Monday, May 13, 2002

Who would have thought you'd live long enough to see this. Hearings by Canadian parliamentarians into legalizing marijuana. And even more amazing is whose running the hearings.


Global reports

Senators, whose average age has tended to those 55 plus. But today in Regina they kicked off a series of meetings aimed at looking at whether it's time to take smoking pot off the list of crimes in Canada. And framing these discussions is a little-noticed report they've just issued reaching some startling conclusions.

The Senate committee concludes there is no convincing evidence that smoking pot leads to using harder drugs.

It says marijuana use does not induce users to commit other crimes, or engage in risky activity such as driving quickly.

The Senate also found that one in every three Canadian kids age 15 and 16 has smoked at least once in the past month, and that one and a half million Canadians have a criminal record because of what the Senate calls simple possession.

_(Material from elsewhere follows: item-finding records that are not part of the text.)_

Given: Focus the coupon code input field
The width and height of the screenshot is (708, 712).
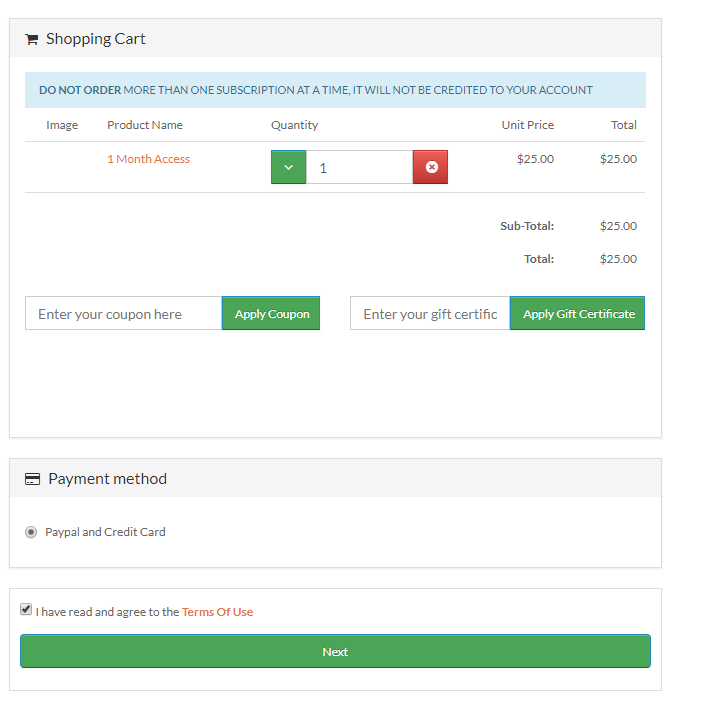Looking at the screenshot, I should (x=124, y=313).
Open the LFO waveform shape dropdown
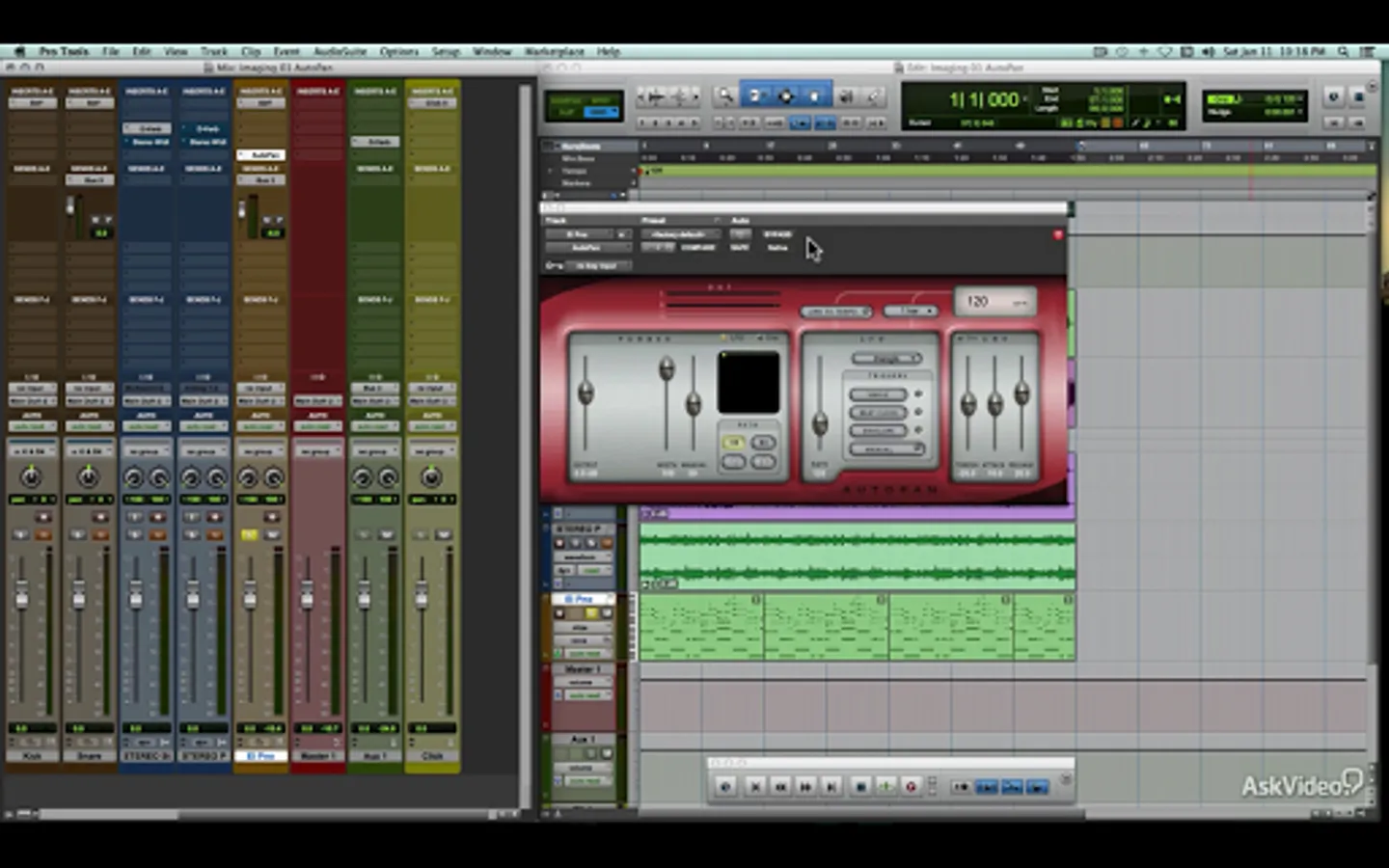 [x=886, y=359]
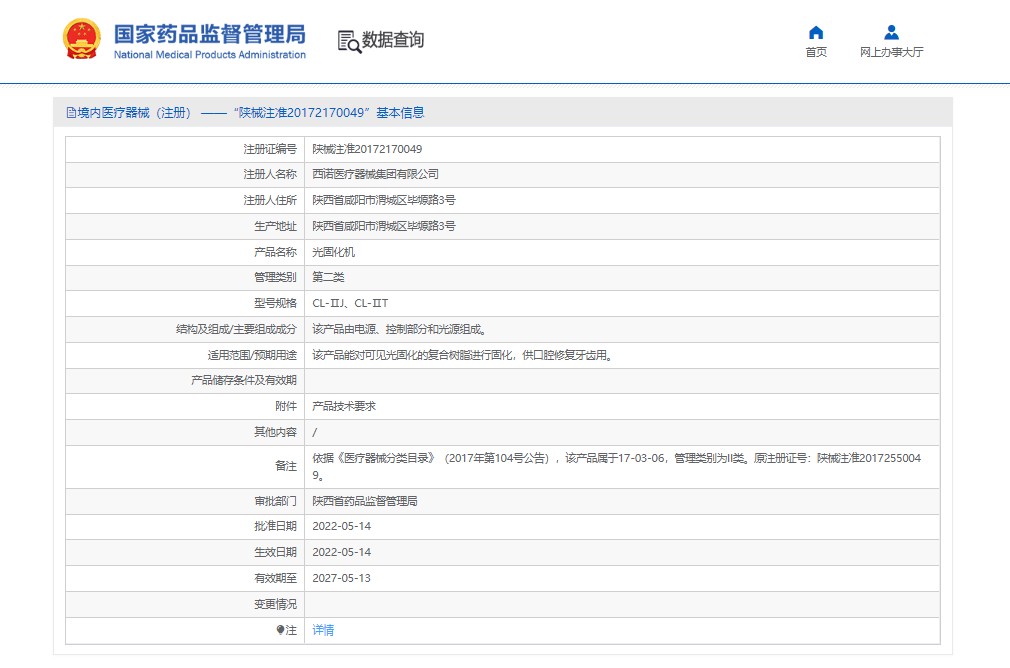Click the 数据查询 heading text
This screenshot has width=1010, height=668.
[x=393, y=40]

Ground-breaking stuff. But this report, and Canada’s willingness to allow people to use marijuana for medical purposes, also seems to have raised the ire of the U.S. in a significant way. We’ve learned tonight that its drug czar is pressuring Canadian authorities not to loosen Canadian law and he's carrying a very big stick -- threatening trade sanctions if we don't do what he wants. Global National's Carl Hanlon has the exclusive details.

On the street its called B.C. bud and American demand for it is reaching new highs.

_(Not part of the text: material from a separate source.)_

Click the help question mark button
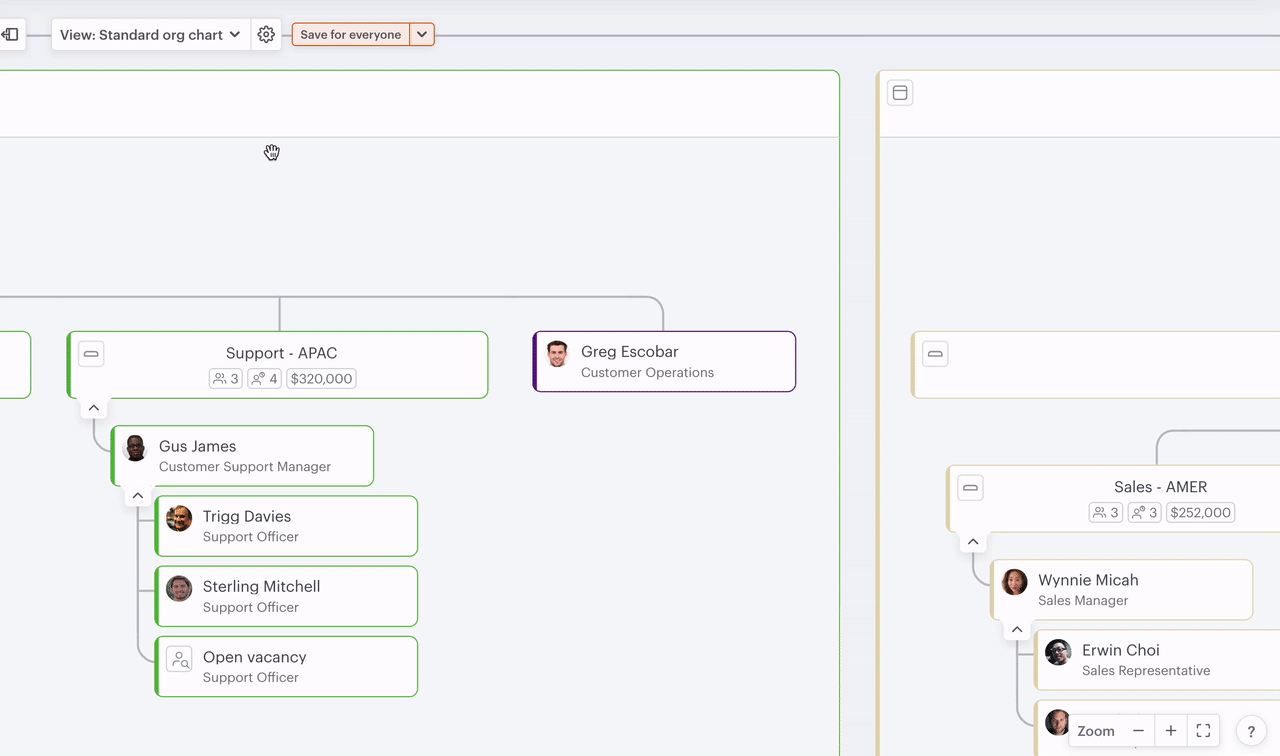The width and height of the screenshot is (1280, 756). tap(1251, 731)
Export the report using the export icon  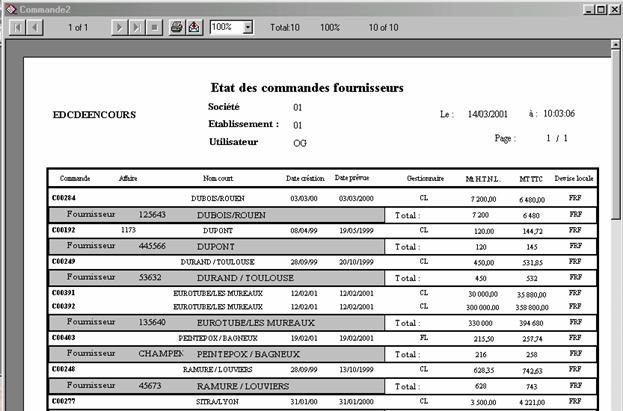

Sources close to the U.S. Drug Enforcement Agency say it will soon issue a report claiming there are 15 to 20,000 marijuana growing operations in British Columbia alone and 95 per cent of the output is headed south.

"A dramatic increase in the gross quantity of marijuana of high potency coming across the border," says Colonel Robert Maginnis, a U.S. government adviser on drug policy. He says the bush administration is alarmed by a recent Senate study that says Canada’s marijuana laws are ineffective.

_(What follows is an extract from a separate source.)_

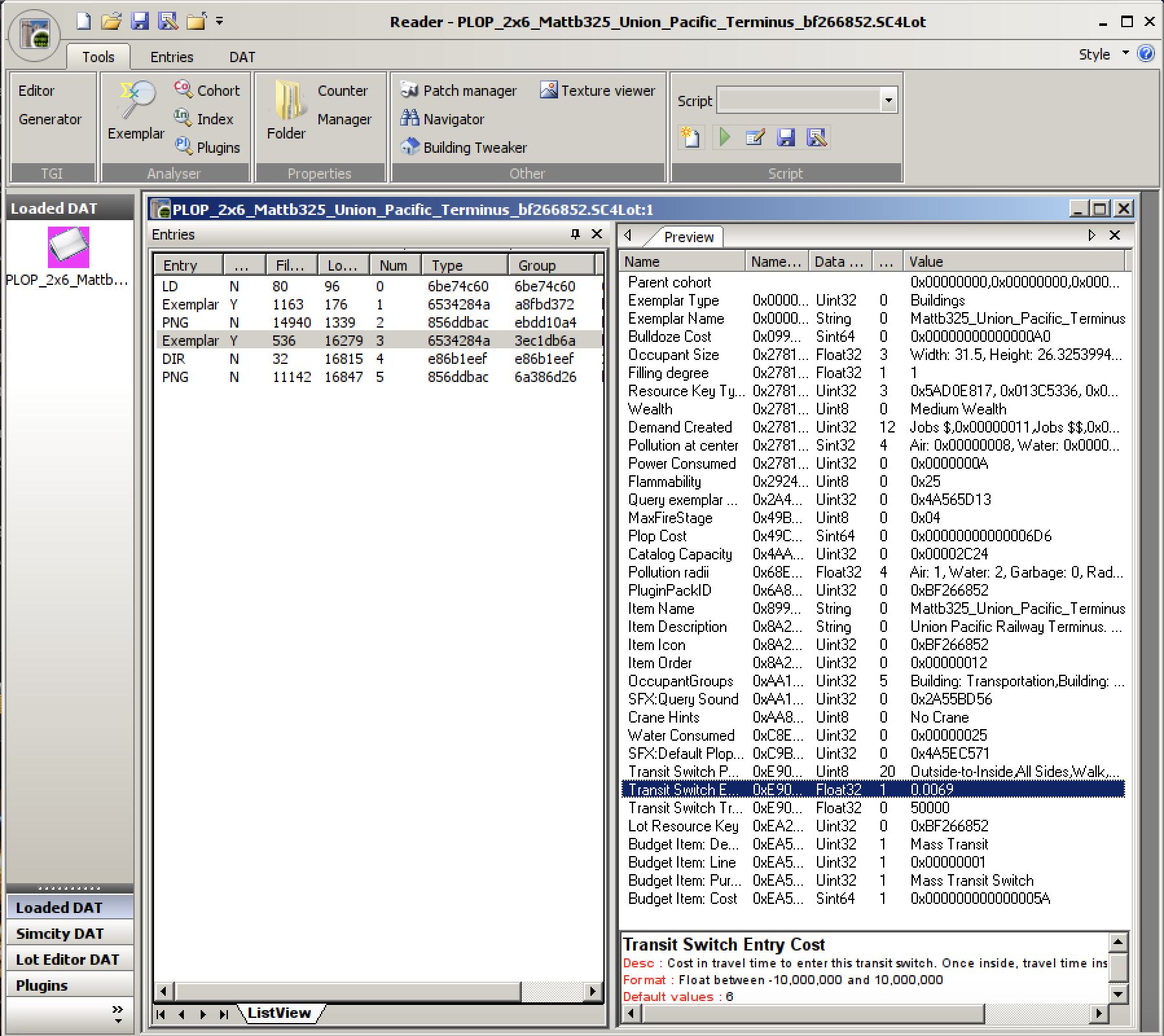This screenshot has height=1036, width=1164.
Task: Open the Building Tweaker tool
Action: click(x=464, y=148)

The U.S. fears the next step could be looser regulations leading to more drugs crossing the border and its ready to play hardball with trade to make sure that doesn't happen.

"To antagonize government leaders and grass roots leader because you insist on having a radical drug policy that we will not ignore in the long term, then its going to have adverse consequences and I hope we would be able to rectify it before it comes to blows," explains Maginnis.

The U.S. is closely watching the Canadian marijuana debate and is working behind the scenes to influence the outcome. Next month the president's chief of drug policy attend a drug conference in Quebec and he'll make sure his counterparts understand the U.S. opposes liberalization.

As for the Canadian government, solicitor general Lawrence Macaulay did not respond when asked if Canada is being pressured by U.S.

The organization for the reform of marijuana laws says the Americans have a habit of throwing their weight around to influence other country's drug laws.

Ottawa was pushing ahead with plans to provide government grown medical marijuana people with serious illness, but those efforts appear to have stalled.

But the American angst over medical marijuana use may be a little premature.

As of Friday fewer than 255 Canadians have received licenses to smoke,

And of those 164 can smoke their own because enough government grown isn't available yet.